オーラも体力も尽きて倒れこむように寝いてしまったゴン。そんな彼を見守り、深夜を過ぎてもずっと助言をし続けたキルア。
二人の生意気な少年たちを、強化系二人の大人たちはなんだかんだで気に入ってしまったらしい。
大の字に寝そべった二人の身体にぎこちなく毛布を置きながら、「団長よぅ」とウボォーギン。

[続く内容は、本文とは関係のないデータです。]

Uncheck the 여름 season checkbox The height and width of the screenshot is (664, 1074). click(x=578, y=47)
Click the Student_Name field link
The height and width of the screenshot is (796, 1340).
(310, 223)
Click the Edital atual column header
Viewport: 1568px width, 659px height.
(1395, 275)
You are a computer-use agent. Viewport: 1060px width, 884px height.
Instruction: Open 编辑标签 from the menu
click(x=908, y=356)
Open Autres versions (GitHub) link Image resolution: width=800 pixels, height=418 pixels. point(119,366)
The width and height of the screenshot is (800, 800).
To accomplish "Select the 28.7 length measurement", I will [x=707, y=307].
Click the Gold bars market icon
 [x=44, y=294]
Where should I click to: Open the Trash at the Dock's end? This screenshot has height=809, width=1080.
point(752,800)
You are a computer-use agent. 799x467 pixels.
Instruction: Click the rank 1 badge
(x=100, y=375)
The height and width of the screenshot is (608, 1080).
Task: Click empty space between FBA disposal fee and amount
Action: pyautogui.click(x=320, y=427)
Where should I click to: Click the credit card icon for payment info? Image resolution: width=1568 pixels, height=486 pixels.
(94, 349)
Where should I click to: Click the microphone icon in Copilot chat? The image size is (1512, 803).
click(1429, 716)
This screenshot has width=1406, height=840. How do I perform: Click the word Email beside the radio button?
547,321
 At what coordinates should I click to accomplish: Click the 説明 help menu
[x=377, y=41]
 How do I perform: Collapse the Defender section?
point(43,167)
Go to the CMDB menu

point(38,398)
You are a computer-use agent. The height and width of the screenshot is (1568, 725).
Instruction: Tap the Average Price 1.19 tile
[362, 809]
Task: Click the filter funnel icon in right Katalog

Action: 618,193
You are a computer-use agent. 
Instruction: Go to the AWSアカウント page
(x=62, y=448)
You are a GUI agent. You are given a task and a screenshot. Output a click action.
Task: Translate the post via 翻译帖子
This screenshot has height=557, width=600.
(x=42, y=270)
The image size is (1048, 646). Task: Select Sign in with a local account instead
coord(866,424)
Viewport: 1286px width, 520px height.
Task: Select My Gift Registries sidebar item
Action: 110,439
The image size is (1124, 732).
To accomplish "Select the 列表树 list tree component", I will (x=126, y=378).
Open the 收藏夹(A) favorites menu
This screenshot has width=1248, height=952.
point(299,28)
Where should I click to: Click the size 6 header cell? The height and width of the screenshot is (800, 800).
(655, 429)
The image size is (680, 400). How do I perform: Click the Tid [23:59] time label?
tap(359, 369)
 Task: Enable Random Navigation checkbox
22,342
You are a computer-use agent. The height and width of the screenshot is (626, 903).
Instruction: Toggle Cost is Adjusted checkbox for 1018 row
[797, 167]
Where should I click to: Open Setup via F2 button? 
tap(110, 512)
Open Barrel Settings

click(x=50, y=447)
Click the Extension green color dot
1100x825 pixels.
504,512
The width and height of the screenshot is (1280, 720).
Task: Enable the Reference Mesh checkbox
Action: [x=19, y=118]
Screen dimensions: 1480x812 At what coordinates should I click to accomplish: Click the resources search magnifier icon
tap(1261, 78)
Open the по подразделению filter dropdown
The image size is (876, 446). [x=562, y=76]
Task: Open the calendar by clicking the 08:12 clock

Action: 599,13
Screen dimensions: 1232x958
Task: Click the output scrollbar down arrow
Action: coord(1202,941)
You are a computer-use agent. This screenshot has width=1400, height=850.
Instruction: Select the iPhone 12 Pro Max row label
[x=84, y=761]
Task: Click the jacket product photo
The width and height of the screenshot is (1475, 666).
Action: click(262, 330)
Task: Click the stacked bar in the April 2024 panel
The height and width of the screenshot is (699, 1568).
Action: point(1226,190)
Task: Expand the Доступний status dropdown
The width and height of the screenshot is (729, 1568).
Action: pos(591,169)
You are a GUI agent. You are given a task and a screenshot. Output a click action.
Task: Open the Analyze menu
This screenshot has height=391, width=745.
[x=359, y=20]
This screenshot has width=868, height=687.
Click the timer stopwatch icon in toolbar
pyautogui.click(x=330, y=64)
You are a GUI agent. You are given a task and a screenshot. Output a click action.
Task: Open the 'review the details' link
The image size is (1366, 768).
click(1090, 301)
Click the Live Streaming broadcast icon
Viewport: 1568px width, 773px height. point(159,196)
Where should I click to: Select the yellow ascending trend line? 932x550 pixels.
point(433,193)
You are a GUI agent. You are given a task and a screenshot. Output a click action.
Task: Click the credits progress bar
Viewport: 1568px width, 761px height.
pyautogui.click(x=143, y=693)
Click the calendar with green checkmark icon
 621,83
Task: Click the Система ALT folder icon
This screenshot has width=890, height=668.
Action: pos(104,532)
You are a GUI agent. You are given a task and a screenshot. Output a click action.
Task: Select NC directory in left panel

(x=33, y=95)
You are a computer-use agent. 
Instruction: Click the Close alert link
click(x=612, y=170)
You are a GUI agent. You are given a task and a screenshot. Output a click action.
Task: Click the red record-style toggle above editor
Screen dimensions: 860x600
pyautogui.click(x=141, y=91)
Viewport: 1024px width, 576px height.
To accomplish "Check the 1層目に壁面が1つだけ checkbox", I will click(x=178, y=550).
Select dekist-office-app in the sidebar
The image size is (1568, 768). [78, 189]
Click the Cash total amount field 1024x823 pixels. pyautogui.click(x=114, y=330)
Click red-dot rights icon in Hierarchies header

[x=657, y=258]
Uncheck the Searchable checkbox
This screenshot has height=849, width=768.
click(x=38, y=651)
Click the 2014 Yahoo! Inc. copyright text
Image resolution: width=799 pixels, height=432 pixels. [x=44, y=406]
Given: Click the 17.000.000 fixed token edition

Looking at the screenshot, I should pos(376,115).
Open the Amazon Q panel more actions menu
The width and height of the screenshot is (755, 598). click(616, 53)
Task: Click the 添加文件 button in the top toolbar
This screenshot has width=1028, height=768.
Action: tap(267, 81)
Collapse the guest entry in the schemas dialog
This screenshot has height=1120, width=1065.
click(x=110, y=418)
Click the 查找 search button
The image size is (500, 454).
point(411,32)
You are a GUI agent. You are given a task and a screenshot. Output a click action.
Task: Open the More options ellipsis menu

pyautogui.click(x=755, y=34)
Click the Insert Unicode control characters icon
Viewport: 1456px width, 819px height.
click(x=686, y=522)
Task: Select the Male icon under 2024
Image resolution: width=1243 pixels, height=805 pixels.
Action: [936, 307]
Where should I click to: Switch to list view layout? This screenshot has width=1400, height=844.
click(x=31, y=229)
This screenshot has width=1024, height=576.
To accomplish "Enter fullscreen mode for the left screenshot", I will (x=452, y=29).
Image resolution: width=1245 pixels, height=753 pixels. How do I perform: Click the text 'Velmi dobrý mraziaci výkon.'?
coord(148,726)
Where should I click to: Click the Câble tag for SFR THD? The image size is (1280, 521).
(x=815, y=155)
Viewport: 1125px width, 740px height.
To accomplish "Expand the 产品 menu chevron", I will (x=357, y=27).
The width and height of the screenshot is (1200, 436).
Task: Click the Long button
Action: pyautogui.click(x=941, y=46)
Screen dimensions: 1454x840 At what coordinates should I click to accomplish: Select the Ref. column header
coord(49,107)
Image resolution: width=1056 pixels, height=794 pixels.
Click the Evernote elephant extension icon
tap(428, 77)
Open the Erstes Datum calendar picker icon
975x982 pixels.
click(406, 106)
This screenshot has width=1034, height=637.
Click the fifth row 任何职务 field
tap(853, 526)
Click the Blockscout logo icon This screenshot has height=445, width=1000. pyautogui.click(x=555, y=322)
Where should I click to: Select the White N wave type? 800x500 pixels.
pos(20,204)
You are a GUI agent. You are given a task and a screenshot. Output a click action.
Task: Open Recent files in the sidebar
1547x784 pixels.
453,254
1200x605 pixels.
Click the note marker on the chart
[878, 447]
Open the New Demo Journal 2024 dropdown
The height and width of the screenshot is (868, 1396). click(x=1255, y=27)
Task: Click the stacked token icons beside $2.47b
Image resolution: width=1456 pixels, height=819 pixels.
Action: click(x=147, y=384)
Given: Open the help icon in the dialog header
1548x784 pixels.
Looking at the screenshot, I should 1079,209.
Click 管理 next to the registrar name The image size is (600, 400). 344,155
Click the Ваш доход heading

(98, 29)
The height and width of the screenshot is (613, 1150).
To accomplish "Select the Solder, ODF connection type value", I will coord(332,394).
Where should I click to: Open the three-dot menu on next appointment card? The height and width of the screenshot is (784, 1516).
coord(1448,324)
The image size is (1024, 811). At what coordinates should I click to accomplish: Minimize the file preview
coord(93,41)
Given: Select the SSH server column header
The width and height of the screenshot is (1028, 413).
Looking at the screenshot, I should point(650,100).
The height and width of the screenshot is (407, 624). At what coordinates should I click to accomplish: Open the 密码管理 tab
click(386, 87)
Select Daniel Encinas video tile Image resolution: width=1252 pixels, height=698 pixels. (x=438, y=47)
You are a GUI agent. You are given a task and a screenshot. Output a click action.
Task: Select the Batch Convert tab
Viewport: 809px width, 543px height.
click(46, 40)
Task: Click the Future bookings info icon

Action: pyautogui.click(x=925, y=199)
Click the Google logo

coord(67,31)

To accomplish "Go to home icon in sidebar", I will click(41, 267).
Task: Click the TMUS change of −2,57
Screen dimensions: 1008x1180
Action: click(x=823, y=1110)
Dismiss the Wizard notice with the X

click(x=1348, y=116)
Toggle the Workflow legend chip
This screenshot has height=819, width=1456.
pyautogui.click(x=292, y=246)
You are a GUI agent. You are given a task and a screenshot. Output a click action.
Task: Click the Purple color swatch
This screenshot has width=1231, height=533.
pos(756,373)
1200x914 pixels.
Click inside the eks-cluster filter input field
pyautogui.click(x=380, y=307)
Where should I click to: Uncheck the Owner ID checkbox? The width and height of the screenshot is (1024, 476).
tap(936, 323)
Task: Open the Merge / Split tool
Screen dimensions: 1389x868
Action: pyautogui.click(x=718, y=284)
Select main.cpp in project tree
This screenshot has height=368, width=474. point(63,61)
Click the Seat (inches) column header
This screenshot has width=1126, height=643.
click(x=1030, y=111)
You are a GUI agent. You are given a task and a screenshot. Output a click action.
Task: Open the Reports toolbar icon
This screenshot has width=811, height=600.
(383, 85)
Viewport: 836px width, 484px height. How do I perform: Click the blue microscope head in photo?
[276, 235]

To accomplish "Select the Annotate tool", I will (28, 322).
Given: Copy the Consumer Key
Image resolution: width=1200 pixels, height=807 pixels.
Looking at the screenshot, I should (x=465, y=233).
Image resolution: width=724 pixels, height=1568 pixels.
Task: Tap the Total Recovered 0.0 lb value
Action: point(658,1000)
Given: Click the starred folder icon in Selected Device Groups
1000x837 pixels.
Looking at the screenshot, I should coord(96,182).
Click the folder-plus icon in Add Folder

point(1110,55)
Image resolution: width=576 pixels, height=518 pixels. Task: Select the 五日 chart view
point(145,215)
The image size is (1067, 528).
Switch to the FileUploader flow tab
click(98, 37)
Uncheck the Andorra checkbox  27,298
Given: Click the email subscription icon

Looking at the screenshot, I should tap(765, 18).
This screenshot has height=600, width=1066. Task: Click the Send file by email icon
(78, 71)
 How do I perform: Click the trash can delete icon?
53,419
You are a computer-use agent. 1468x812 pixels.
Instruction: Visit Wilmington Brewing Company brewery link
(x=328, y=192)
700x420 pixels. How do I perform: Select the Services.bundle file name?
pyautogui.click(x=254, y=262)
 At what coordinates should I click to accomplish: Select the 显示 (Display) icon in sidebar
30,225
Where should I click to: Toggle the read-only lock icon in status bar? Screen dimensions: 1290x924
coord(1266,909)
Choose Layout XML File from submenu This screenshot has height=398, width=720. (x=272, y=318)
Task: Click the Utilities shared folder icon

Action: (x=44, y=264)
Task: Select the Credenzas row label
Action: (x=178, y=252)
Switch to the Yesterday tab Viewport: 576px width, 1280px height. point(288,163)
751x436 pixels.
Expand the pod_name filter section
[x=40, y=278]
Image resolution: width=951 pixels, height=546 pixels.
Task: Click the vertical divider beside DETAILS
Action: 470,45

他の団員達はそれぞれの部屋に引き上げたり、てんでに床に転がったり、好きに過ごしている—ーその中で、クロロはいつもの場所に腰かけて、いつものように読書に耽っていた。
呼びかけに、視線を投げてよこす。
「なんだ、ウボォー」
「邪魔はさせねぇ。だから、生かして帰してやってくれ」
「ほう」
「頼むぜ、クロロ」
嘆息交じりに名を呼ぶと、黒髪の青年はパタン、と本を閉じ軽快に笑った。
「そんなにそいつらが気に入ったんですか、ウボォーさん」
「だって面白れぇガキ共だろぉ? 俺達を前にビビりもしねーとこが気に入った! 空きがあるなら推薦したいくらいだ。なあ、ノブナガ!」
「くっくっ、まぁなぁ。少なくとも、あの嬢ちゃんよりは盗賊向きかもな。伸びしろはデカいと思うぜぇ」
「それは却下だ。俺はポーを推薦する。ガキ共を生かして帰すことには、異議はないよ。邪魔をしないならの話だけど」
「サンキュー、団長!」
ニカッと笑ったウボォーの後ろで、扉が開いた。
入ってきたのはフェイタンだ。無言でじっと、クロロを見つめている。
「ご苦労。それで、様子はどうだった?」
「覗きは趣味じゃないね。外から近づいただけよ。でも、物音一つしなかたね……不自然なほどに」
「ーー逃げたか?」
一瞬、クロロの双眸が底光りする。
しかし、黒衣の暗殺者は静かに首を振った。
「二人のオーラは部屋の中よ。逃げてはいないね。それに、たとえ逃げても、こちにはデカい人質がいる」
「それもそうか。だとすれば……ふむ。なるほどな」
ぶつぶつ、と何やら自問自答を繰り返した後、クロロは妙に意地悪そうな視線を上階にやった。